Diretor do Instituto Nacional de Pesquisas Espaciais (Inpe), o engenheiro Ricardo Galvão é mestre pela Universidade Estadual de Campinas (Unicamp) e doutor em Física de Plasmas pelo Massachussetts Institute of Technology (MIT), nos Estados Unidos, além de livre-docente pela Universidade de São Paulo (USP). Membro titular da Academia Brasileira de Ciências, Galvão dá seu depoimento sobre o papel do órgão, vinculado ao Ministério da Ciência, Tecnologia, Inovações e Comunicações na gestão de Gilberto Kassab à frente da pasta.

Segundo Galvão, o INPE – que entre diversas atividades atua no monitoramento climático e na detecção de queimadas via satélite e tem importante interlocução com órgãos ambientais – “contou com forte apoio” do Ministério na gestão de Kassab. Nesta entrevista o pesquisador fala sobre a resistência inicial oferecida pela comunidade científica à fusão dos setores de Comunicação e Ciência e Tecnologia e também sobre o papel do Instituto.

Traçando uma breve ‘linha do tempo’, como o senhor enxerga a gestão do Ministério da Ciência, Tecnologia, Inovações e Comunicações desde sua fusão, em maio de 2016?

O ministro Gilberto Kassab foi indicado em um momento difícil da política brasileira, após o impeachment da presidente Dilma Rousseff. Dirigiu o Ministério das Cidades no governo anterior e assumiu o Ministério de Ciência, Tecnologia e Inovações, com a incorporação ao Ministério das Comunicações. E esta incorporação sofreu forte oposição da comunidade científica. O ministro Kassab, inicialmente, não foi bem recebido. Em algumas ocasiões, como na 68a Reunião da SBPC, realizada em Porto Seguro, em julho de 2016, ele chegou a ser tratado com desrespeito por alguns extremistas, que não aceitavam sua indicação e a fusão dos dois ministérios.

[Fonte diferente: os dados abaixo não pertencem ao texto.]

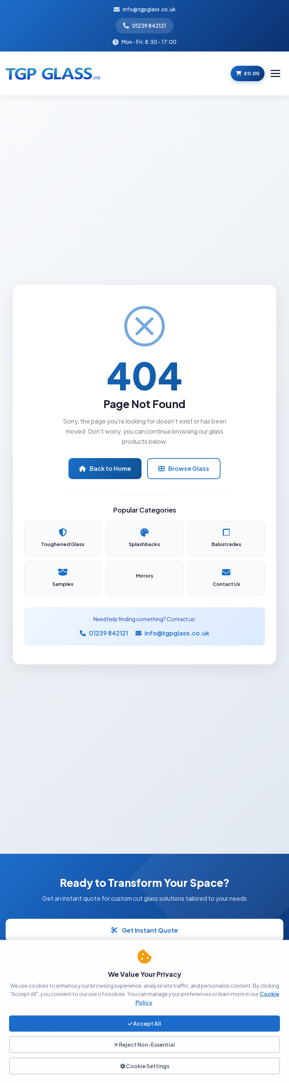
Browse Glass (183, 468)
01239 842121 (149, 25)
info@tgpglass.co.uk (149, 9)
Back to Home (105, 468)
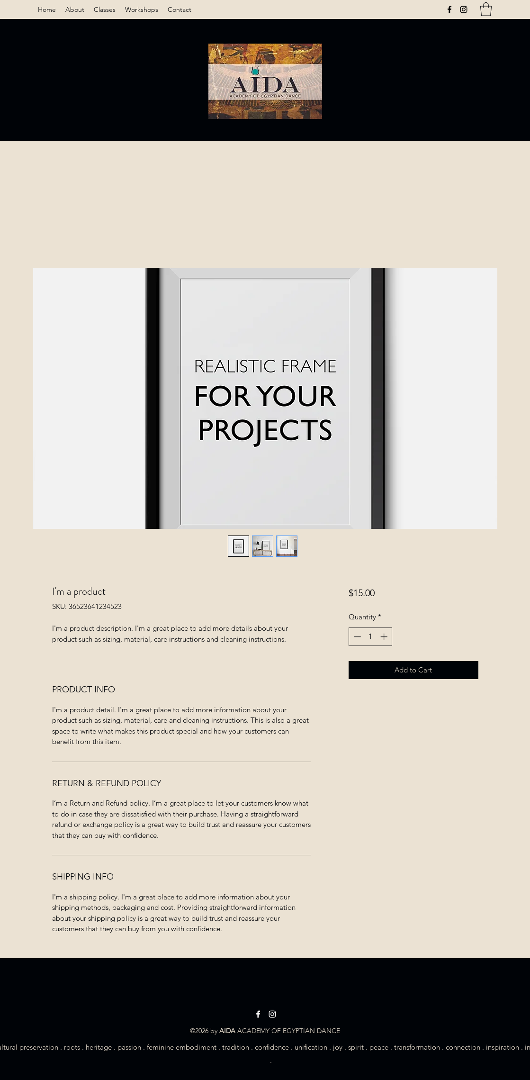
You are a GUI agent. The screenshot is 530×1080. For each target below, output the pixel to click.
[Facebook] (449, 9)
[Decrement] (356, 636)
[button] (486, 9)
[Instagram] (463, 9)
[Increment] (384, 636)
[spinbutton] (370, 636)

No entanto, Kassab enfrentou todas essas dificuldades com o mais nobre espírito republicano, respondendo aos questionamentos de forma conciliatória, por meio de diálogos construtivos com a comunidade científica. Assessorado por uma equipe altamente competente, chefiada pelo seu Secretário Executivo, Elton Zacarias, foi muito feliz na escolha das ações a serem priorizadas pelo Ministério e trabalhou com bastante determinação na recuperação do orçamento para ciência e tecnologia, que havia sofrido cortes substanciais no governo anterior.

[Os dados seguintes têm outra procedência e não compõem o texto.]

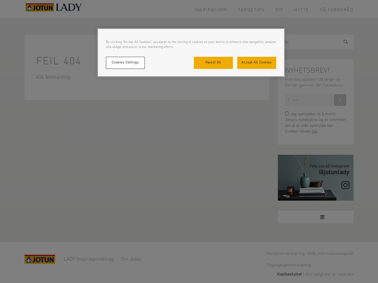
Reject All (213, 62)
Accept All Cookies (257, 62)
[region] (191, 52)
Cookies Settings (125, 62)
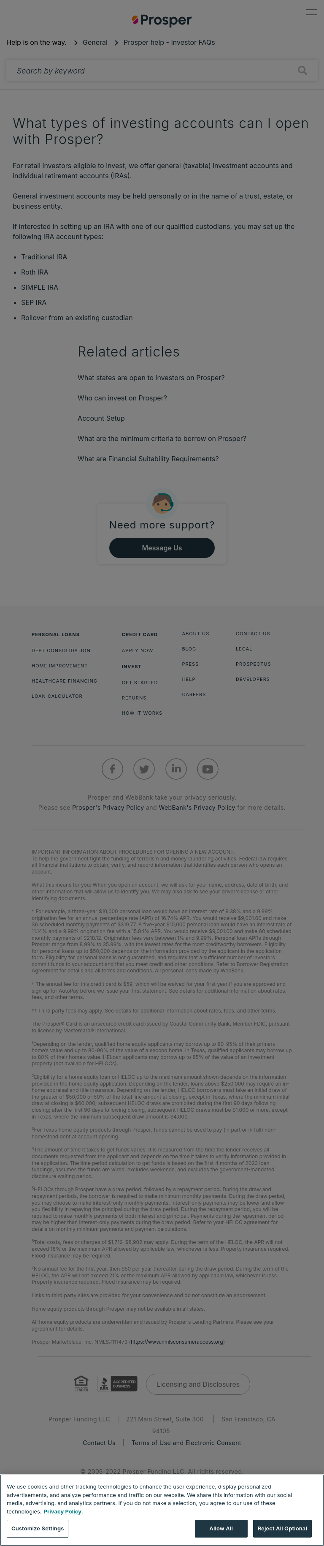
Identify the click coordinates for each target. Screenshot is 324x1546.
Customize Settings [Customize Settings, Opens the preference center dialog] (37, 1528)
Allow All (221, 1528)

No caso específico das unidades de pesquisa, ele e sua equipe estiveram sempre dispostos a analisar suas demandas prioritárias, atendendo prontamente solicitações de reuniões para discutir as mais urgentes. Com sua hábil atuação política, o ministro foi capaz de recuperar os orçamentos das unidades de pesquisa em 2018, de forma que todas elas puderam executar praticamente todos os projetos programados para o exercício.

Consciente do preocupante esvaziamento do quadro de servidores do MCTIC, que está ameaçando levar à paralisação de muitas das atividades realizadas pelas suas unidades de pesquisa, o ministro Kassab conduziu um estudo detalhado da necessidade de pessoal em todas elas e na administração central, encaminhando solicitação de abertura de concursos ao Ministério do Planejamento, Desenvolvimento e Gestão. Infelizmente essa solicitação ainda não foi aprovada, mas espera-se que o pleito continue a ser priorizado pelo novo titular do MCTIC.

Em decorrência da sua diligente atuação na gestão do MCTIC, o ministro Kassab foi homenageado pelo professor doutor Ronald Shellard, diretor do Centro Brasileiro de Pesquisas Físicas, em nome de todos os diretores das unidades de pesquisa do MCTIC durante a cerimônia de lançamento do selo em homenagem aos cientistas César Lattes e Joanna Döbereiner, pelos Correios, no Rio de Janeiro, em 14 de dezembro de 2018.

Do ponto de vista de gestão e relação do MCTIC com as entidades a ele vinculadas, a fusão não trouxe prejuízo?

Meu único comentário sobre essa questão é que o temor inicial da comunidade científica, de que a fusão dos dois ministérios prejudicaria substancialmente a área científica, não se concretizou. Com muita habilidade, o ministro soube administrar essas duas áreas, sem permitir uma interferência nociva de uma sobre a outra; ao contrário, sempre que possível procurou promover uma colaboração sinergética entre as duas.

Em linhas gerais quais foram os desafios do INPE nesses últimos dois anos e meio e como avalia que se deu a interface com a gestão do Ministério da Ciência, Tecnologia, Inovações e Comunicações, que se encerrou em dezembro?

Neste período, podemos destacar quatro grandes desafios enfrentados pelo INPE: a renovação do supercomputador utilizado para previsões meteorológicas e estudos climáticos; o estabelecimento de um acordo com o MMA para fornecimento de dados sobre o desmatamento da Amazônia; o financiamento das missões espaciais Amazônia-1 e CBERS-4A; e a implantação de uma Subestação Elétrica e Linha de Transmissão de 138 kV compartilhada com o Departamento de Ciência e Tecnologia Aeroespacial (DCTA). Todos eles foram enfrentados com forte apoio do MCTIC.

As previsões meteorológicas e estudos climáticos feitos pelo Centro de Previsão de Tempo e Estudos Climáticos (CPTEC), do INPE, são baseados em modelos computacionais de alto desempenho. Os complexos códigos computacionais associados a esses modelos são processados no supercomputador CRAY XE6, que foi instalado no INPE em 2010. Acontece que, no prazo de quatro a cinco anos, todos os supercomputadores chegam à condição denominada “end of sale”, a partir da qual os fornecedores não garantem mais o fornecimento de partes para sua manutenção. Essa condição foi atingida pelo supercomputador do INPE por volta de 2015, ameaçando seriamente a continuidade do fornecimento de dados de previsão meteorológica para um grande número de instituições nacionais que os utilizam diariamente.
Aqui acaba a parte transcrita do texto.